The bowl on the edge of the table about to fall off. It’s a very odd thing to see in a still life painting. But he’s doing it for effect. Just as the disciples are involuntarily exploding out of the picture towards us, so we are involuntarily drawn in to prevent a domestic accident.  Caravaggio is determined that we don’t remain spectators, distant in space and time. He’s going to drag us into the action and make us personally present at this supper. 
At the same moment, Christ raises his hand towards us.  A gesture of blessing over the food, yes; but also a gesture of invitation and welcome, extended towards us, drawing us forward to sit with him at table and eat. 
One’s reminded of that wonderful George Herbert’s poem, ‘Love,’ in which the person of Love invites the reluctant sinner to join his banquet: 
    ‘You must sit down, says Love, and taste my meat:  So I did sit and eat.’
Meanwhile, the servant just doesn’t get it. And here we return to the theme of perception, of having eyes to see and a heart that’s open. Like many people today, the servant is going about his everyday business, laying food on the table, but largely unaware and perhaps indifferent to God’s presence in his midst, witnessing God’s extraordinary generosity, but failing to recognise it for what it is, even when it’s right in front of them.
The story is a disturbing reminder of how we can be oblivious to God’s presence even when he's right beside us. I wonder what your, my, blind spots might be – and whether we dare allow our eyes to begin a new way of seeing.
One of the things I’ve learnt from my yearly retreat to St Beuno’s is an important Ignatian spiritual practice. We are encouraged to spend 45-60 minutes reading such stories and to imaginatively place oneself within it, asking what God might be saying to us.
So, perhaps its worth reflecting today where you fit into this picture.  Whether you are like these two disciples, needing to recognise Jesus afresh in the blessing and breaking of bread.  Perhaps you are the unseen viewer whom Jesus himself, is inviting to pull up a chair and join the company at the open side of the table, to sit and eat at Love’s banquet.  Perhaps you are like the servant, and somehow God has just escaped you and you’ve never really understood what all the fuss was about.  Jesus’ blessing includes you… you also are invited. Here we see all the life of the Church, of whatever variety, gathered around our Lord, being blessed by him, being invited and welcomed to his table.
The invitation is to have eyes to see, the invitation to have our eyes opened, and our hearts warmed that we may recognise his presence, and respond with joy. To finish, the poem ‘Love’ by George Herbert.

Love bade me welcome. Yet my soul drew back
                           Guilty of dust and sin.
But quick-eyed Love, observing me grow slack
                             From my first entrance in,
Drew nearer to me, sweetly questioning,
                             If I lacked any thing.

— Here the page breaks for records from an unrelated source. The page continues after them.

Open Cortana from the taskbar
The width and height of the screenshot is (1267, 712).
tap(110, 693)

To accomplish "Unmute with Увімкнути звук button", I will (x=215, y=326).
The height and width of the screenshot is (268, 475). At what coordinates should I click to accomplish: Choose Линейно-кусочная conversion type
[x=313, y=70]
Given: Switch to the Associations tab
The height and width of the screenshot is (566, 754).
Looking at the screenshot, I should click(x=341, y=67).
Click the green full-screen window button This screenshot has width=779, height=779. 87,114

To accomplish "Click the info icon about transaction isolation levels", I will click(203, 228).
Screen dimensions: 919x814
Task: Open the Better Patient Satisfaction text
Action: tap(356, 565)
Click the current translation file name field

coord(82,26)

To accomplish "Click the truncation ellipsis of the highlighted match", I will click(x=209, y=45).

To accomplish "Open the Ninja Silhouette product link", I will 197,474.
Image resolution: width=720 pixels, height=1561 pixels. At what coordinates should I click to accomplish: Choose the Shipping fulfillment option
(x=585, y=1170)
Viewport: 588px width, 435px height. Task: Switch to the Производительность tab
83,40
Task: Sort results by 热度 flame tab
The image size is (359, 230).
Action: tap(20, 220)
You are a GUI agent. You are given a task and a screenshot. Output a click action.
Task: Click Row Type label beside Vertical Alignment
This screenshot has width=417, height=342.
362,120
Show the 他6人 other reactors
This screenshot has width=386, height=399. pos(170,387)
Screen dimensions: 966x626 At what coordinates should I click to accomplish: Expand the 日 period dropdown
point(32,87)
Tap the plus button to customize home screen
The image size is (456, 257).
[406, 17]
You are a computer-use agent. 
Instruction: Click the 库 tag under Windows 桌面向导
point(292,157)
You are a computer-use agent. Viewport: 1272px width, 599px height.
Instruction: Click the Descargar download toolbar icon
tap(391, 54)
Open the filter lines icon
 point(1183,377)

A guest, I answered, worthy to be here:
                             Love said, You shall be he.
I the unkind, ungrateful? Ah my dear,
                             I cannot look on thee.
Love took my hand, and smiling did reply,
                             Who made the eyes but I?

Truth Lord, but I have marred them: let my shame
                             Go where it doth deserve.
And know you not, says Love, who bore the blame?
                             My dear, then I will serve.
You must sit down, says Love, and taste my meat:
                             So I did sit and eat.